Interestingly enough, this story incorporates all of the Xiaomi ‘Three D’s’ of obstruction.
Initially they denied the hacker claims, calling them a ‘hoax’. They said that no one had breached their systems (Deny). Once proof was sent to the Hacker News, however, this charade could not be maintained. Xiaomi then said that once upon a time somebody did access their data, but only a few customer names had been found. They claimed that the vulnerability which enabled that theft had been patched and was a non-issue. In addition, ‘That breach only affected a handful of users,’ they said(Diminish). The facts show otherwise as in their writ to prevent the hacker from speaking, Xiaomi said that it sought to protect the identity of millions of their users. This obviously runs contrary to their claims just mentioned. Out of fear of what the security guru had found, Xiaomi merely sought legal recourse to prevent us from knowing the truth (Destroy).
The bottom Line
Xiaomi’s refusal to deal with security problems in a forthright manner is surprising if not unsettling. Perhaps they fear that bad press could torpedo their success before they get a chance to take off. This contention would hold more weight if they had acted differently when faced with such problems.
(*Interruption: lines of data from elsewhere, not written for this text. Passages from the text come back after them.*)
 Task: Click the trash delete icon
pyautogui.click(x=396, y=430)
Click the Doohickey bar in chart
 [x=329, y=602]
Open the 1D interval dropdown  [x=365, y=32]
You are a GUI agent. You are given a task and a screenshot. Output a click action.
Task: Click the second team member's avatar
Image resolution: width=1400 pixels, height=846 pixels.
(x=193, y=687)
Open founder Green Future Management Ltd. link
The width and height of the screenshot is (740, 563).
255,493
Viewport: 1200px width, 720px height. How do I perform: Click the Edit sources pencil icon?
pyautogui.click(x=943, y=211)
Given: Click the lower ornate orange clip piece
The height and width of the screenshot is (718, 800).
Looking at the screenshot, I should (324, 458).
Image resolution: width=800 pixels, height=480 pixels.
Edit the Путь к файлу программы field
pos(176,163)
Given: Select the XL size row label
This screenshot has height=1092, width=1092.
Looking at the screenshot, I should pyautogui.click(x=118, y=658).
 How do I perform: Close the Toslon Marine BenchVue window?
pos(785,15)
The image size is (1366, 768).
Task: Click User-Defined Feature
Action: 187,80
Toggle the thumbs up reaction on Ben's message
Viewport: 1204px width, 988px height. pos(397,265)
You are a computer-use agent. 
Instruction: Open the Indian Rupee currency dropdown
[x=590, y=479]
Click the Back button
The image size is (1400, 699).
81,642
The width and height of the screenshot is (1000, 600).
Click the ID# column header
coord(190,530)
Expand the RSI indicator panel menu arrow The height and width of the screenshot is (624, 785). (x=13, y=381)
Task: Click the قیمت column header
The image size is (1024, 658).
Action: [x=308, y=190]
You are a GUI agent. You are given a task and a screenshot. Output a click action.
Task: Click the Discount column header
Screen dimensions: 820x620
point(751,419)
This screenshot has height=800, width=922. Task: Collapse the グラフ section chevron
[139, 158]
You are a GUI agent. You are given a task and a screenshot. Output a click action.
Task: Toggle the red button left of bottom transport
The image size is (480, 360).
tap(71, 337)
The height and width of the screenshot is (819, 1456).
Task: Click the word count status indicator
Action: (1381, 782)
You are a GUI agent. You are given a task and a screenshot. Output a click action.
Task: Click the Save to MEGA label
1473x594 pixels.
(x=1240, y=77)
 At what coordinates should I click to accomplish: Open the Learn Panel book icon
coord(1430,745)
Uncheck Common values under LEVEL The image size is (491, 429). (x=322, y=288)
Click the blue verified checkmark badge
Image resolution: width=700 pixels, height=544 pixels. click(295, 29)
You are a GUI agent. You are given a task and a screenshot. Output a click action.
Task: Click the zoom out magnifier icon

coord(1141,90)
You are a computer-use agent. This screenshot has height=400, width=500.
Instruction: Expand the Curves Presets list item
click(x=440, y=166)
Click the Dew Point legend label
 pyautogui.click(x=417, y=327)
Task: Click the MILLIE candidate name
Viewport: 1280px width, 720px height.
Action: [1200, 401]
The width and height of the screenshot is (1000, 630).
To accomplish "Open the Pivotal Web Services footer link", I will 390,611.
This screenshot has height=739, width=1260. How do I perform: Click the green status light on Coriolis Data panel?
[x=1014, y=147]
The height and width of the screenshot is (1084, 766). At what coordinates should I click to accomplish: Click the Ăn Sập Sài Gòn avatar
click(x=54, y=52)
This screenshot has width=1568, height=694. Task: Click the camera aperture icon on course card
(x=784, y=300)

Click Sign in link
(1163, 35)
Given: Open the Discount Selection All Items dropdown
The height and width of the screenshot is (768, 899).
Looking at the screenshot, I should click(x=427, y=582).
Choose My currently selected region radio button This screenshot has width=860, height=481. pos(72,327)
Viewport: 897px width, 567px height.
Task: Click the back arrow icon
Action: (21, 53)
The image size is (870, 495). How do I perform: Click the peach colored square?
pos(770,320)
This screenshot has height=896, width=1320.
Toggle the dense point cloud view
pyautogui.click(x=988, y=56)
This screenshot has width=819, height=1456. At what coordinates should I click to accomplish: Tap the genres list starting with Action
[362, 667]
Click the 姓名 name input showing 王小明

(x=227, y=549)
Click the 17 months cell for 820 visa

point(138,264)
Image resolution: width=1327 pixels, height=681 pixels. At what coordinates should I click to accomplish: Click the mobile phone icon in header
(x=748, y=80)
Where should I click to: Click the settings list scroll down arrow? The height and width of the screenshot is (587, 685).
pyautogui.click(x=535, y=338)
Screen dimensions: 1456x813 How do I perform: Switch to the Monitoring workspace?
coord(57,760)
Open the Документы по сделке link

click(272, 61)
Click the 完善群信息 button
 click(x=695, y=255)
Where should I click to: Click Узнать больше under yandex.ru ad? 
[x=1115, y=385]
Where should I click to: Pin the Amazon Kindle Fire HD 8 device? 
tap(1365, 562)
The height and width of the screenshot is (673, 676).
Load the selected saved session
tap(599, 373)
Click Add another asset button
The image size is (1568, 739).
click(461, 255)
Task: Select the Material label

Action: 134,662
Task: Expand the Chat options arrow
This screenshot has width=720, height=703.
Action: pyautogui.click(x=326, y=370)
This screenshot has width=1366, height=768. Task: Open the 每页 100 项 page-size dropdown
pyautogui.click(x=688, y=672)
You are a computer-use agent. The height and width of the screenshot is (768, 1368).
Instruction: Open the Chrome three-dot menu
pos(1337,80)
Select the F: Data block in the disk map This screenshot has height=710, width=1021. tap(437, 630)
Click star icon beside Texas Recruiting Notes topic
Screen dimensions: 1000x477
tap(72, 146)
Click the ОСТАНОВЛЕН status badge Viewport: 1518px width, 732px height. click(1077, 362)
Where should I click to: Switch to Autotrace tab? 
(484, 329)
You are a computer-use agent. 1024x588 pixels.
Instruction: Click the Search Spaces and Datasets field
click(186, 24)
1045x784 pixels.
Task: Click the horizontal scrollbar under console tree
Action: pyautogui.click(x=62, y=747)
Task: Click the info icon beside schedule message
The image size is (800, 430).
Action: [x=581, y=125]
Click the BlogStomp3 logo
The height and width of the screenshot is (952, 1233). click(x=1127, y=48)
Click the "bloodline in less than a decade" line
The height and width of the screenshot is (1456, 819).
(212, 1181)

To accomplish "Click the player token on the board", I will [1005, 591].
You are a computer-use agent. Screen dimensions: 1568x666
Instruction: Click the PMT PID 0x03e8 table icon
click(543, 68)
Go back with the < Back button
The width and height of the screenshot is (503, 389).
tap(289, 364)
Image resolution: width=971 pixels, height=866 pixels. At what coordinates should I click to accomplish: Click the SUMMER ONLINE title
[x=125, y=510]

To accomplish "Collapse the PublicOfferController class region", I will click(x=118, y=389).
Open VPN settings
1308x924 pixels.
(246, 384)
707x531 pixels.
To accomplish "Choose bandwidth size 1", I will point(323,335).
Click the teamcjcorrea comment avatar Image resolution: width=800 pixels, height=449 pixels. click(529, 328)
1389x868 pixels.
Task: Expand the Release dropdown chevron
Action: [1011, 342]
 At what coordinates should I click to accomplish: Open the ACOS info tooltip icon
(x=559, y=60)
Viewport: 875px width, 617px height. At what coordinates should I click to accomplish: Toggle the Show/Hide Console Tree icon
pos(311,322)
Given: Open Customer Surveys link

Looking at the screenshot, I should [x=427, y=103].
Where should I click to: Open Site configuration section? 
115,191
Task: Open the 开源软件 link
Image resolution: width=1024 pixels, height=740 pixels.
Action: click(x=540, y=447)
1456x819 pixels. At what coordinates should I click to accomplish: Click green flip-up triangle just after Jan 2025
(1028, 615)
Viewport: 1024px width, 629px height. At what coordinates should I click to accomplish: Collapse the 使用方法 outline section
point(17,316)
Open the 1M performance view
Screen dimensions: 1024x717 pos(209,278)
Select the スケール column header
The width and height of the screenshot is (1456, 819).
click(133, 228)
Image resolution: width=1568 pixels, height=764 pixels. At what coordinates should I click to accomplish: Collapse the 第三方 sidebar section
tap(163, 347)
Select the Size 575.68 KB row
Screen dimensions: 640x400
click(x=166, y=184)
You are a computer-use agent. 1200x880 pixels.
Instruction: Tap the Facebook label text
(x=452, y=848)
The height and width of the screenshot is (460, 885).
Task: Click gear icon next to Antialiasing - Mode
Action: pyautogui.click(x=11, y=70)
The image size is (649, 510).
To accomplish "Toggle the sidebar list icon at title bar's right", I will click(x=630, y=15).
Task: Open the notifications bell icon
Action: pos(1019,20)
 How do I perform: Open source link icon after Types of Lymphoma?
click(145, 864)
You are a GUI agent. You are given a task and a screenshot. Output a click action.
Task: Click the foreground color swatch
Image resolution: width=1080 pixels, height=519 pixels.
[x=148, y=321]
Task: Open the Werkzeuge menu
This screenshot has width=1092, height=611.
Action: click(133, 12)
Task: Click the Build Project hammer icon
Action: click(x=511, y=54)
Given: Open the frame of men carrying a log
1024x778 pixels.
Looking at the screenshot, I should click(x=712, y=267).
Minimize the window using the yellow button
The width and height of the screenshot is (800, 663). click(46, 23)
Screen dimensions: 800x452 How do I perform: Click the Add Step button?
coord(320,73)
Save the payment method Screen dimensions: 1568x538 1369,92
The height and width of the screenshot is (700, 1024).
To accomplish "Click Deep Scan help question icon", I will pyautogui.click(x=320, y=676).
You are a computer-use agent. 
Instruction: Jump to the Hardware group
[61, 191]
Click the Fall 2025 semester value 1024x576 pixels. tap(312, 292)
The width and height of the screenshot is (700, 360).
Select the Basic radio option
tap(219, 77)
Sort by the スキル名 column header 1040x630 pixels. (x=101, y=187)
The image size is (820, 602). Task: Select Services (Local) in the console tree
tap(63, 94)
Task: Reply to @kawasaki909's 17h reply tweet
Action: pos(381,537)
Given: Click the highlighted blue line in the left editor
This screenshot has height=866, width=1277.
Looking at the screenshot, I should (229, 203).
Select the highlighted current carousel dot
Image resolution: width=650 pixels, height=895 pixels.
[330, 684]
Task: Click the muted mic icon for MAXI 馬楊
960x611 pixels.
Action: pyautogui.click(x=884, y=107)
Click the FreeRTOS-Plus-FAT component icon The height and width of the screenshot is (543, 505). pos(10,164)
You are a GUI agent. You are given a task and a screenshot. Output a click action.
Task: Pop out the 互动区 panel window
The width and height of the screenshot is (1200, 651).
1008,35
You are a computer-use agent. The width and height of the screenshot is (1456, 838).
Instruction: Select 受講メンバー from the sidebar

It is also hard to feel sympathy for one of the world’s top five producers of smartphones. If they had had only a minor hiccup here and there it would be one thing, but Xiaomi’s problems are much deeper.
Lei Jun and company are consistent in their refusal to get to the root cause of their problems- questionable security. Their verbal slight of hand merely makes us question their motives even more. By forbidding the Taiwanese expert to report his findings, for example, Xiaomi merely casts a bigger shadow over its ever-stained reputation.